George Carter se encogió de hombros con impaciencia.
– Ni siquiera sé a qué vino. Maurice dijo (los demás ya se habían ido): «¿Has visto a McCloy últimamente, Charlie?», creo que ésas fueron sus palabras. Recuerdo que dijo McCloy, pero el nombre no me sonaba de nada. A Jack no le gustó el comentario y se enfadó un poco con Maurice. Creo que Charlie parecía algo aturdido. Dios, fue todo tan… en fin, no fue nada. Pero Charlie se encendía por todo. Pensé que esta vez también lo haría, pero no fue así, no sé por qué. Simplemente dijo a Maurice que ya le tocaba dormir tranquilo. Verán, Maurice está cargado de críos y… bueno, ya me entienden.
– No del todo -dijo Wexford-. ¿Acaso Cullam había insinuado que Hatton no podía dormir tranquilo?
– Exacto. Había olvidado esa parte. Ojalá pudiera recordar sus palabras. Dijo algo como: «No tengo nada ver con McCloy. Me gusta dormir tranquilo.»
Interesante, pensó Wexford. Lejos de ser popular, Hatton tenía un montón de enemigos. En menos de una hora en el Dragón había conseguido provocar a cuatro hombres.
– Ha declarado que Hatton siempre iba exhibiendo un montón de dinero -dijo-. ¿Qué dinero?
– Siempre iba repleto de billetes -explicó Carter-. Hace tres años que le conozco y siempre le he visto repleto de billetes. Pero últimamente tenía todavía más. Anoche pagó cuatro rondas de whiskys dobles y ni siquiera hizo mella en el fajo que llevaba.
– ¿Cuánto dinero llevaba, señor Carter?
– No lo conté -repuso secamente Carter. Se sonó la nariz con su impoluto pañuelo de boda-. Llevaba el sobre de la paga, pero no lo tocó. Aparte tenía un fajo de billetes, pero no los conté. ¿Cómo iba a hacerlo?
– ¿Billetes de veinte, de treinta?
Carter arrugó la frente, haciendo un esfuerzo por recordar.
– Pagó la primera ronda con un billete de cinco y la tercera con otro de cinco. Entonces le quedaban dos de cinco. También tenía un fajo de billetes de una libra. -Separó dos dedos para mostrar un grosor de algo más de medio centímetro-. Yo diría que llevaba cien libras además de la paga.
4
Para la hora del almuerzo Wexford y Burden ya habían interrogado a todos los miembros del club de dardos que acudieron a la despedida de soltero de Jack Pertwee, con excepción de Maurice. Cullam, pero sólo consiguieron confirmar que Hatton se había comportado de forma agresiva y vanidosa y que portaba una gran suma de dinero.
De regreso a la comisaría pasaron frente a la iglesia parroquial en cuya escalinata se estaba fotografiando una novia de junio con su séquito. El novio asomó por entre la multitud y Wexford sintió una punzada extraña al ver que no era Jack Pertwee. Cuando se sobrepuso, mientras subían los escalones de la comisaría protegidos por el baldaquín de hormigón, dijo:
– Si fuéramos detectives de una novela policial, Mike, no dudaríamos de que Hatton fue asesinado para impedir la boda de Pertwee.

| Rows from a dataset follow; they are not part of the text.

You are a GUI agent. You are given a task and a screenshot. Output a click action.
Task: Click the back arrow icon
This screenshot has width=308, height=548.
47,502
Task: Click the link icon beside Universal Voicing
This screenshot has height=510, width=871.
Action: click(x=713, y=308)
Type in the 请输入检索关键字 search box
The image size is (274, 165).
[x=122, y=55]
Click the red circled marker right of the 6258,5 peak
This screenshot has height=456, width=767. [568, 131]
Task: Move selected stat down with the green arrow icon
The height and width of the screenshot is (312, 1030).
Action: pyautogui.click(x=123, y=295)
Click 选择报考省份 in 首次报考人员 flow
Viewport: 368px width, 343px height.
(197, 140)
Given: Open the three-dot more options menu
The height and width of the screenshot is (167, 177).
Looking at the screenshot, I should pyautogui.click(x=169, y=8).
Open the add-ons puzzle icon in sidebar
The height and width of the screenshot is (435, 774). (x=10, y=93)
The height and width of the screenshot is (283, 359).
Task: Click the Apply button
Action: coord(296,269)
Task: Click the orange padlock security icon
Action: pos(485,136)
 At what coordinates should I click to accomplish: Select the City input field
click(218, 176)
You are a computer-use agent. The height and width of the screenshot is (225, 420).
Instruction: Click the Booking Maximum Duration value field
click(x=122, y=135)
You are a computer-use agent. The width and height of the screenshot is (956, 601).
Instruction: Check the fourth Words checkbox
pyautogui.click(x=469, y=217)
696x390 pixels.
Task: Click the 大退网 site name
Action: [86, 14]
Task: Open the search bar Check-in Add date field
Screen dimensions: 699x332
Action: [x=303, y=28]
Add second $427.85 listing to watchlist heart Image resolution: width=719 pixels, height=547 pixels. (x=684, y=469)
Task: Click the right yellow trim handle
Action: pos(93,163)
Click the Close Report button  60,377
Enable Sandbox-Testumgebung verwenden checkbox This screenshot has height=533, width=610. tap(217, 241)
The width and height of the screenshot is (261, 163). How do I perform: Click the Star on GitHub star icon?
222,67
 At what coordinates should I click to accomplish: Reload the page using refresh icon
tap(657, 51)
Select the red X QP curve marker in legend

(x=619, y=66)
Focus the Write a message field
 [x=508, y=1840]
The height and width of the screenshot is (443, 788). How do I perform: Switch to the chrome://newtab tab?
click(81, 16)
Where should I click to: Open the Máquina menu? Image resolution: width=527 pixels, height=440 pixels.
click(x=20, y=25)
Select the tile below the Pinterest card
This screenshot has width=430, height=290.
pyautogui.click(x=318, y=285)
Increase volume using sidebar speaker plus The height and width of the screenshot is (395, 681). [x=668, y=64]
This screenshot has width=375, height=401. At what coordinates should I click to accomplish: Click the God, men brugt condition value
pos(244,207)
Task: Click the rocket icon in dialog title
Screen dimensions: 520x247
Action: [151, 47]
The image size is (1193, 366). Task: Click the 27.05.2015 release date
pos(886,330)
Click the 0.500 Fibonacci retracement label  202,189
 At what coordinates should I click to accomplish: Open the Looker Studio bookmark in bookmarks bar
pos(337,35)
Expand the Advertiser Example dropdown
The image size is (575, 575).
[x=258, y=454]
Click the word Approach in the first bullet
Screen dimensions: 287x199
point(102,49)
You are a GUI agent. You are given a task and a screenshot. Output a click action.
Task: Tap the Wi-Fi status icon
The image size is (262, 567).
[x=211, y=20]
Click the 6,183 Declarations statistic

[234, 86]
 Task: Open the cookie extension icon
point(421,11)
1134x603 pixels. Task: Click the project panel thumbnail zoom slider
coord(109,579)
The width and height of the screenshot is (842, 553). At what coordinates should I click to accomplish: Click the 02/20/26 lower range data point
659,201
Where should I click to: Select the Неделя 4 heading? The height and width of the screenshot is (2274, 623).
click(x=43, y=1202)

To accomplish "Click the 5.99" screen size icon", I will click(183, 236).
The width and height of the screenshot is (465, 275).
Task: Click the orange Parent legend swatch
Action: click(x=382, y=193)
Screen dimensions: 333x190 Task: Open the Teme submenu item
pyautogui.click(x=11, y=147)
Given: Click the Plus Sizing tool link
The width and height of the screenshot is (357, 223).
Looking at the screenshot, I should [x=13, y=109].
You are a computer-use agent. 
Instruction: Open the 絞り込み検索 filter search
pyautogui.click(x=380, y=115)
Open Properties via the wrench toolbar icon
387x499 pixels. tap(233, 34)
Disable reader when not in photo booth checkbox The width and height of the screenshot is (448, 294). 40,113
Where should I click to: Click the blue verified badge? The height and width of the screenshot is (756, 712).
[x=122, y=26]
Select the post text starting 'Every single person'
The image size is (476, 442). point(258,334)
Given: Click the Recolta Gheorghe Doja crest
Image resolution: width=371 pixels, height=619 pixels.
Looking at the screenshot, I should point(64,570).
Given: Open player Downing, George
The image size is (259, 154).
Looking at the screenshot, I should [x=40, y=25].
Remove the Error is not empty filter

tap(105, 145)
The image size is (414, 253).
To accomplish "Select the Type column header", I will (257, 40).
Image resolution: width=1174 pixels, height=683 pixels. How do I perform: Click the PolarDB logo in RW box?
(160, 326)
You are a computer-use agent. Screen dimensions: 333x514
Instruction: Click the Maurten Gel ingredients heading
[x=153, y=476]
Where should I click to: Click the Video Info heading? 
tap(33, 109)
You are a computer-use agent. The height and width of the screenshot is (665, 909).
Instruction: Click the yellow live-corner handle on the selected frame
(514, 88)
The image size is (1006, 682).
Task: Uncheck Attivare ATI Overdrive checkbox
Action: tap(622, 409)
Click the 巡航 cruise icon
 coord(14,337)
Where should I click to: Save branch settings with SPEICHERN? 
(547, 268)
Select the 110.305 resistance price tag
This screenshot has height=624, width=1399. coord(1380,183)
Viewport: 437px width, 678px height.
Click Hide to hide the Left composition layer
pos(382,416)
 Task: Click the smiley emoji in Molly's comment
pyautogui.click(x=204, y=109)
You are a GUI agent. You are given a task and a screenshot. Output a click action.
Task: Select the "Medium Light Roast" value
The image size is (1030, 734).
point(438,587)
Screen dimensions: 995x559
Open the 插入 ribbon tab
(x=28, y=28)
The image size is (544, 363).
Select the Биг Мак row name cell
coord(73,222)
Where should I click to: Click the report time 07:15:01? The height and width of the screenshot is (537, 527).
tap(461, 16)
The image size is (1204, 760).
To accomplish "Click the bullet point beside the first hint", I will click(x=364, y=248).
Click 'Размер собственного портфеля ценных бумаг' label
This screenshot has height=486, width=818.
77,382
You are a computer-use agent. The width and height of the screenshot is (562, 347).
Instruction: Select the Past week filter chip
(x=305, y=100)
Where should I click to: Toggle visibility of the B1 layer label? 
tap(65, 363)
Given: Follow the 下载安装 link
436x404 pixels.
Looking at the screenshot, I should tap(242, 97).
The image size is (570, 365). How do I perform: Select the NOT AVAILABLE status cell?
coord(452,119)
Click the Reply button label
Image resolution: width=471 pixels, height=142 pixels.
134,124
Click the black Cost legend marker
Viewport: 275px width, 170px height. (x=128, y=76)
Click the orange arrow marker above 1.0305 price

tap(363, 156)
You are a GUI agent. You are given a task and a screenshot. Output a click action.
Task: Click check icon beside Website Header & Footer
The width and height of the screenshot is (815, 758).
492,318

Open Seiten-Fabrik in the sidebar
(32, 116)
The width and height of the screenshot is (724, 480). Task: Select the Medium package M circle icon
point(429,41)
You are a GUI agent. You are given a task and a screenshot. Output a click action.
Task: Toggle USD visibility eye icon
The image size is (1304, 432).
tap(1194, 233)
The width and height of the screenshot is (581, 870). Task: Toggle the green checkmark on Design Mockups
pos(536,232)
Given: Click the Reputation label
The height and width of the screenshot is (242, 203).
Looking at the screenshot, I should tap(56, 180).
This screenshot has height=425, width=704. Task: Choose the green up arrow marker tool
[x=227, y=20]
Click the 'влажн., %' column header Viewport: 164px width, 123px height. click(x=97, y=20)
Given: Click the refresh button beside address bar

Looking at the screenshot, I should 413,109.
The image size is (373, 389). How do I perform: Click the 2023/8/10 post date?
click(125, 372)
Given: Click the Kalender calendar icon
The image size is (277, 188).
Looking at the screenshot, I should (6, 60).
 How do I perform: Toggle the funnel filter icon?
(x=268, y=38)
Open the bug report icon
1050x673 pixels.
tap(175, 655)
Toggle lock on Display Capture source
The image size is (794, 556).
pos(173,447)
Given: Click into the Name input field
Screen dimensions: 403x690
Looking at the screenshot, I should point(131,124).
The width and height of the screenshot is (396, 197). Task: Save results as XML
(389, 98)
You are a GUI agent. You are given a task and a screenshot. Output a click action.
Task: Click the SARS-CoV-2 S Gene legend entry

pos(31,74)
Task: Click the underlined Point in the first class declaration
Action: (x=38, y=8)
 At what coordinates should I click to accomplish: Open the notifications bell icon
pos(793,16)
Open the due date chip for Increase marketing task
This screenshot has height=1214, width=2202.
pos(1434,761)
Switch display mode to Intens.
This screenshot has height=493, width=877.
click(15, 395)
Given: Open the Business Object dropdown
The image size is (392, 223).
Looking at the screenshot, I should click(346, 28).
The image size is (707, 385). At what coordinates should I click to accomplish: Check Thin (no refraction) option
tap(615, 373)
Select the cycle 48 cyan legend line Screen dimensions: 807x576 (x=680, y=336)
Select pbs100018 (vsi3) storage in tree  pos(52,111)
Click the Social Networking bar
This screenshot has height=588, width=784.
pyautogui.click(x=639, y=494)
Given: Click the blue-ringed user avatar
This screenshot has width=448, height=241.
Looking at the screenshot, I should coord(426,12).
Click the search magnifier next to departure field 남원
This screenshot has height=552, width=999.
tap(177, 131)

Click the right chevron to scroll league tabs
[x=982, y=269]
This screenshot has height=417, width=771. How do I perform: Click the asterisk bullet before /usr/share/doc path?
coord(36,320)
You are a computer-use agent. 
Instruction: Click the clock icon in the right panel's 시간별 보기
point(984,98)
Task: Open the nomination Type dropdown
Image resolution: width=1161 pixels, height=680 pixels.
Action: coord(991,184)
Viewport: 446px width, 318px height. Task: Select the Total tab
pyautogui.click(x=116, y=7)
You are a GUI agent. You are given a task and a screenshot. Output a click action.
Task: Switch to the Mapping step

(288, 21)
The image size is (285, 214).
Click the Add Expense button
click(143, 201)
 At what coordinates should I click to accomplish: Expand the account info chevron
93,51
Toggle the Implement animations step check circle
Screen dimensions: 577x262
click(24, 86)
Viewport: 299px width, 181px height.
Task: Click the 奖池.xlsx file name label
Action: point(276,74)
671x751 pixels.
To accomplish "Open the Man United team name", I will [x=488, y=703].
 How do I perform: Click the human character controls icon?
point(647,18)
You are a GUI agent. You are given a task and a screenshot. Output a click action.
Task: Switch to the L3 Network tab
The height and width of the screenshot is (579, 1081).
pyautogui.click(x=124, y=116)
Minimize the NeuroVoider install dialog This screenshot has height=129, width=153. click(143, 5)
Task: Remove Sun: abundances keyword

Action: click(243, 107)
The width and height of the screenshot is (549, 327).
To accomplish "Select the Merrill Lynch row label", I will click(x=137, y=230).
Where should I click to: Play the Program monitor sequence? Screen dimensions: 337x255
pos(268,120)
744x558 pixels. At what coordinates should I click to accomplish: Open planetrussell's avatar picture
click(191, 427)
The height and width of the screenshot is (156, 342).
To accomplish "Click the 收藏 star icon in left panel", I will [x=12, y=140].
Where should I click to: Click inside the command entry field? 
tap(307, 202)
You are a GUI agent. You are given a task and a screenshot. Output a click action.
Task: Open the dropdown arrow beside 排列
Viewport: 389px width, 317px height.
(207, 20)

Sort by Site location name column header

Burden esbozó una sonrisa amarga.
– Hubiese resultado más práctico matar a Pertwee.
– Ah, pero ésas son sutilezas del autor. En cualquier caso, nosotros somos detectives. Probablemente a Hatton lo asesinaron por dinero. Su cartera estaba vacía cuando encontré el cuerpo.
El vestíbulo de la comisaría los engulló. Al otro lado del extenso mostrador negro el sargento Camb se abanicaba con un periódico. El sudor le perlaba la frente. Wexford se encaminó hacia las escaleras.
– ¿Por qué no utilizamos el ascensor, señor? -preguntó Burden.
La comisaría apenas tenía seis años, pero desde su terminación las autoridades, como amas de casa quisquillosas, habían sido incapaces de dejarla tranquila, sometiéndola a una innovación tras otra, en un esfuerzo por mejorar su obra. Primero fueron los macetones de piedra de la entrada, una tentación continua para los gamberros que obtenían un placer especial robando esas flores en particular. Luego llegó la remesa de plantas para los despachos, tradescantia, sanseveria y ficus elastica, condenadas desde el principio a la deshidratación y, finalmente, a depósitos de ceniza de cigarrillo.